◆ **About this task**
Skip the pictures. Output only the lines below starting at the line with "The height and width of the screenshot is (410, 600)." and ending at the line with "Where should I click to: Open", both ends included, exactly as they are.

START Available records

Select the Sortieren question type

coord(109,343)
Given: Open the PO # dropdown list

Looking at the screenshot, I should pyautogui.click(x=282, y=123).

END Available records
START Available records

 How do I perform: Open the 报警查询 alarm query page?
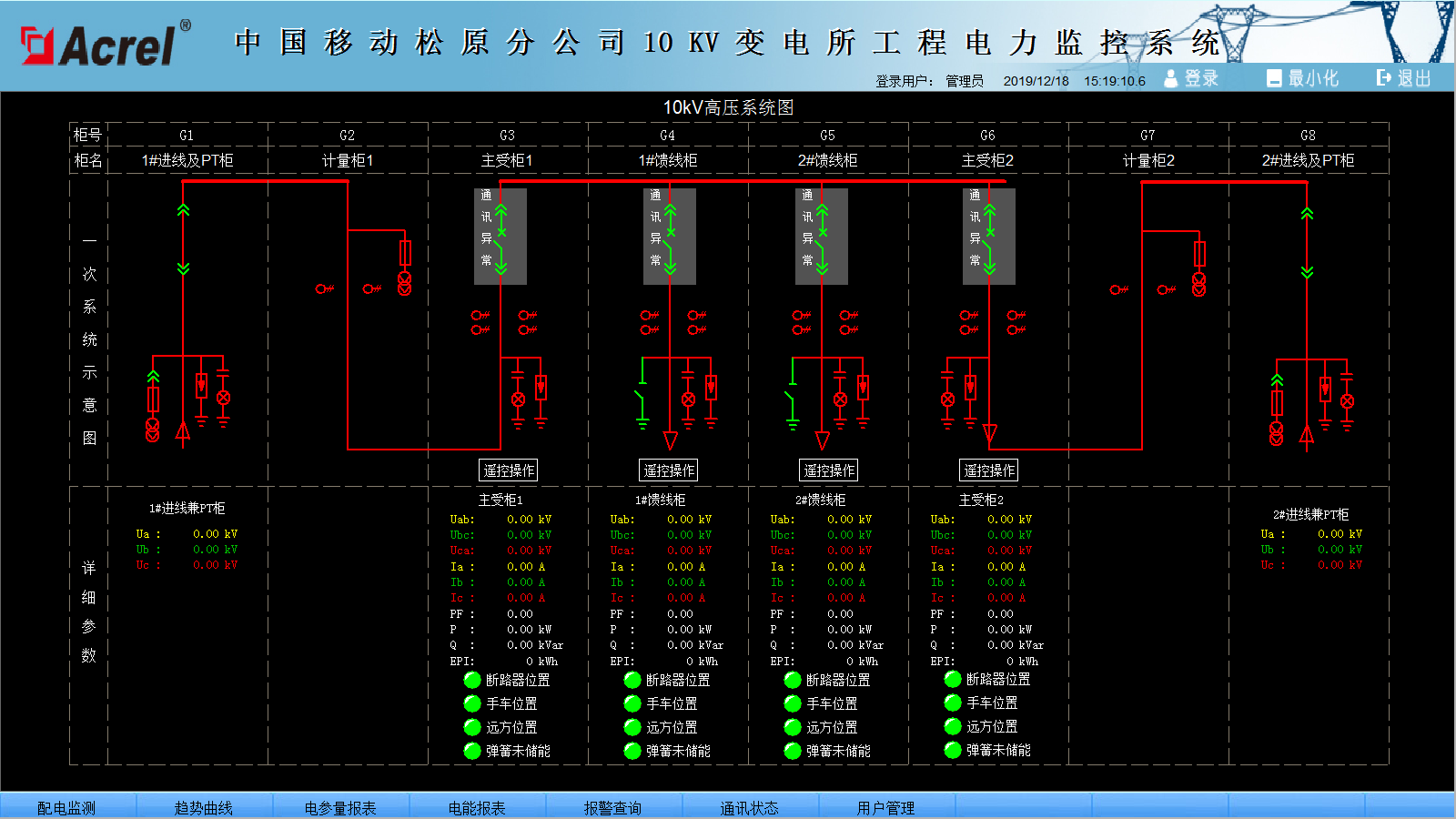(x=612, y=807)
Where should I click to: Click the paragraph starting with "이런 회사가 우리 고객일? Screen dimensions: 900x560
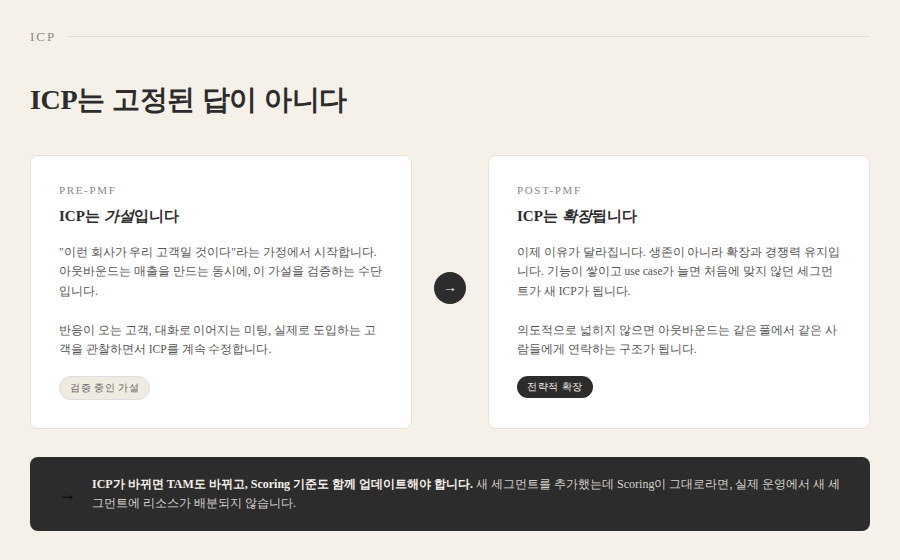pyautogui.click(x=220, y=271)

END Available records
START Available records

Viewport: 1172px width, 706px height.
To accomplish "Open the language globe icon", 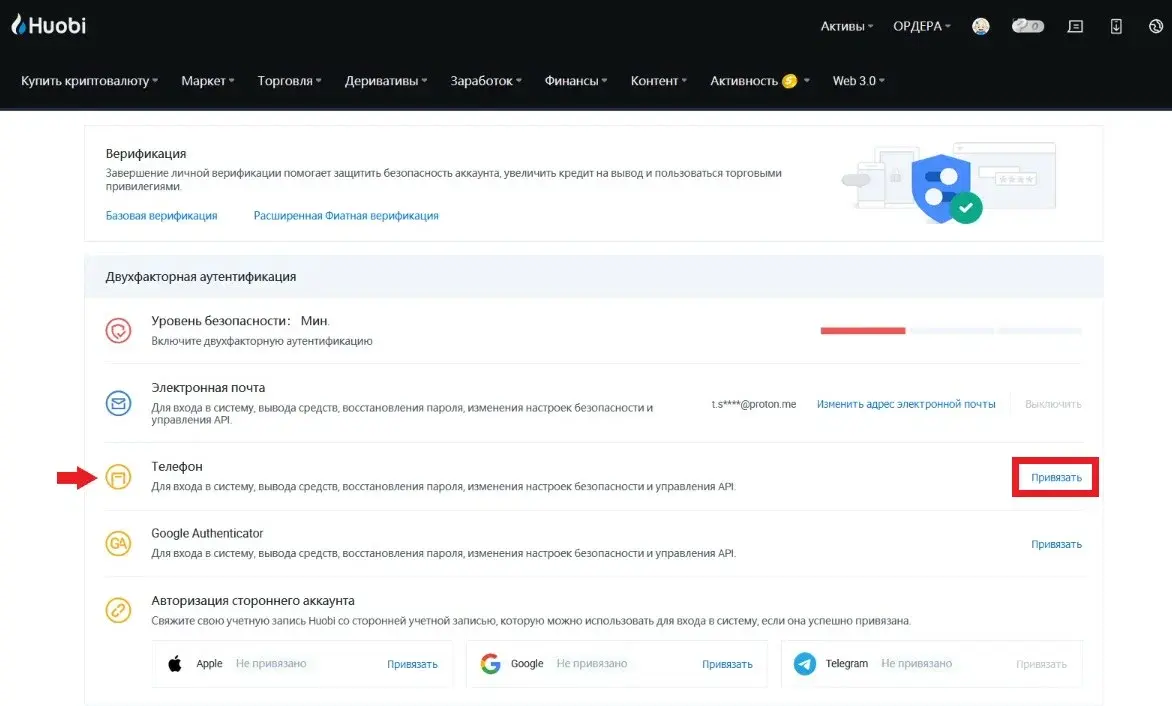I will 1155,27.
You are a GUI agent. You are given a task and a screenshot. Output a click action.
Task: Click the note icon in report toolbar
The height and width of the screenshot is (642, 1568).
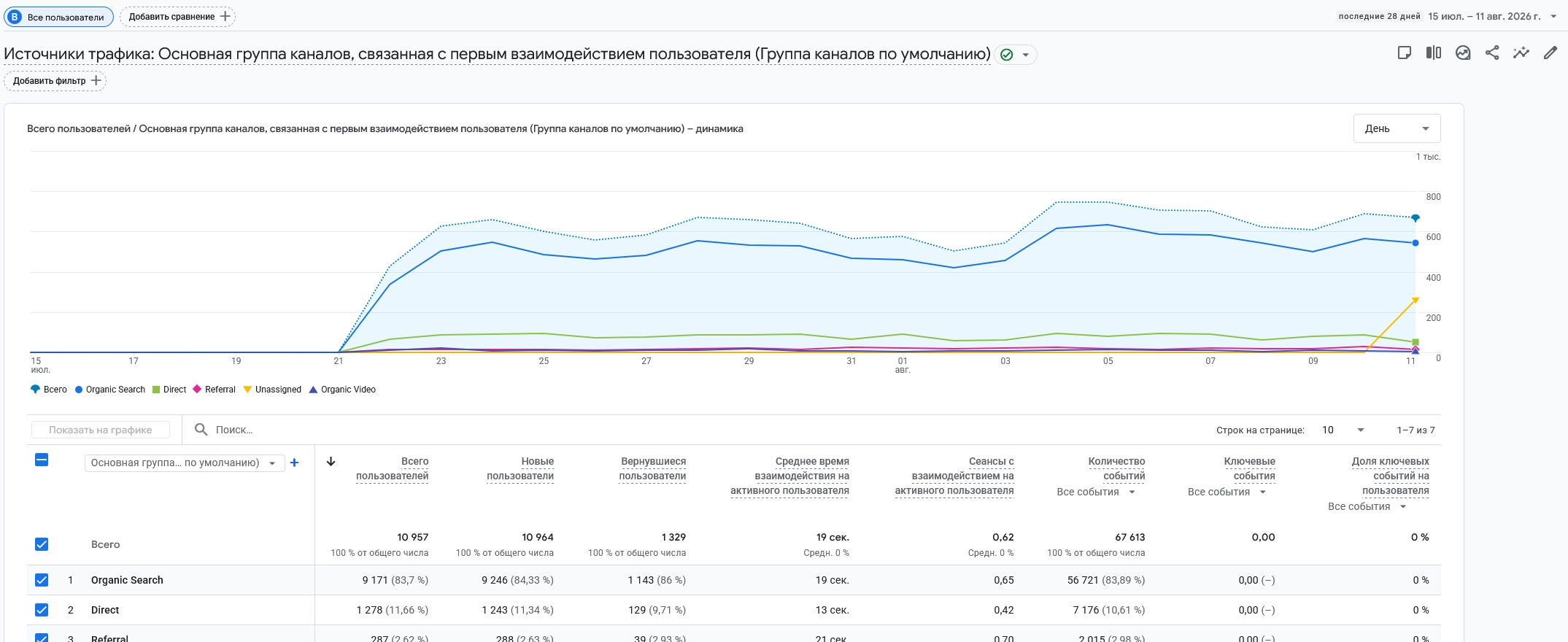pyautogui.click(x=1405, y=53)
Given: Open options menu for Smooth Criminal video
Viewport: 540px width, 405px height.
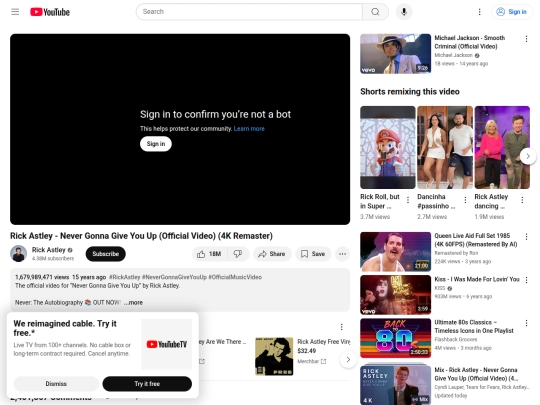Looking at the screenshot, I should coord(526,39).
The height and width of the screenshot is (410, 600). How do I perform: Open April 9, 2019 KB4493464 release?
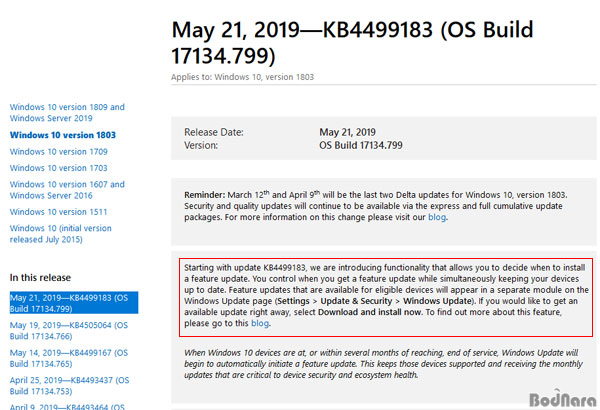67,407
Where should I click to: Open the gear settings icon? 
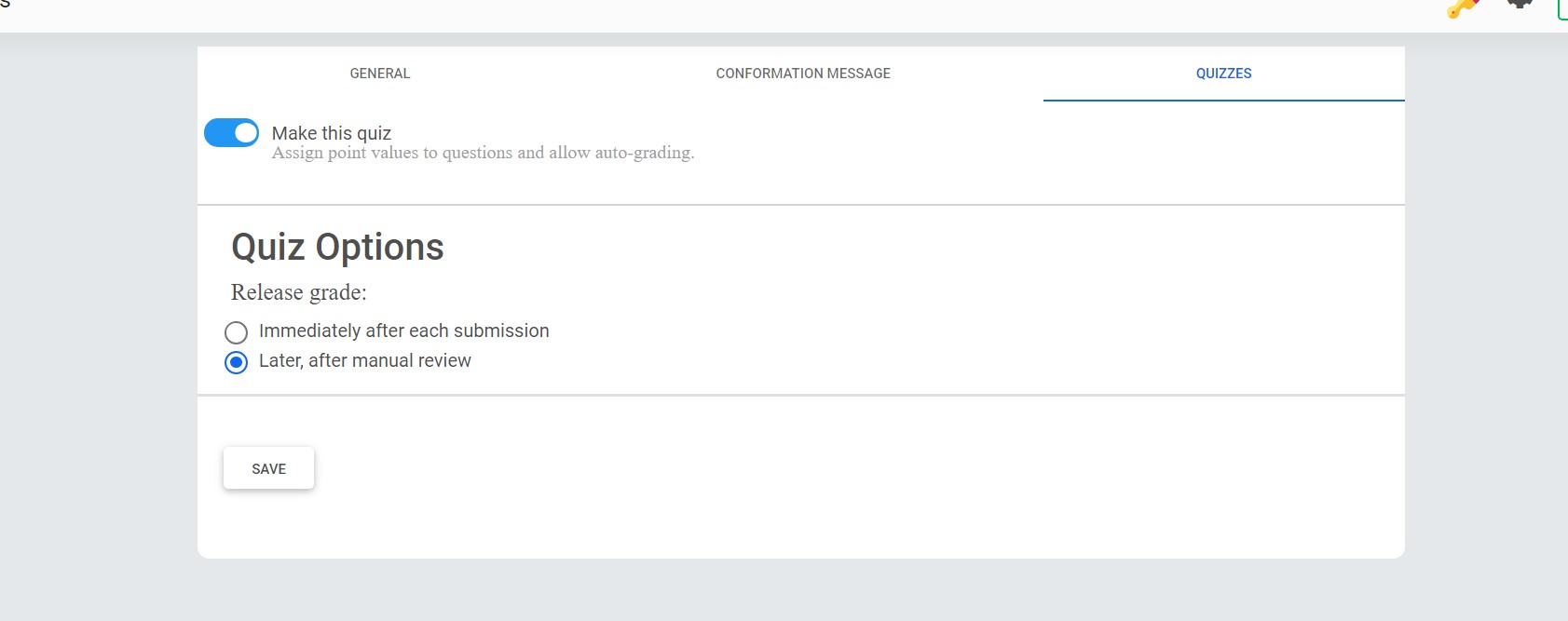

END Available records

◆ **Exercise response**
The height and width of the screenshot is (410, 600). How do I perform: Open April 9, 2019 KB4493464 release?
67,407
Where should I click to: Open the gear settings icon? 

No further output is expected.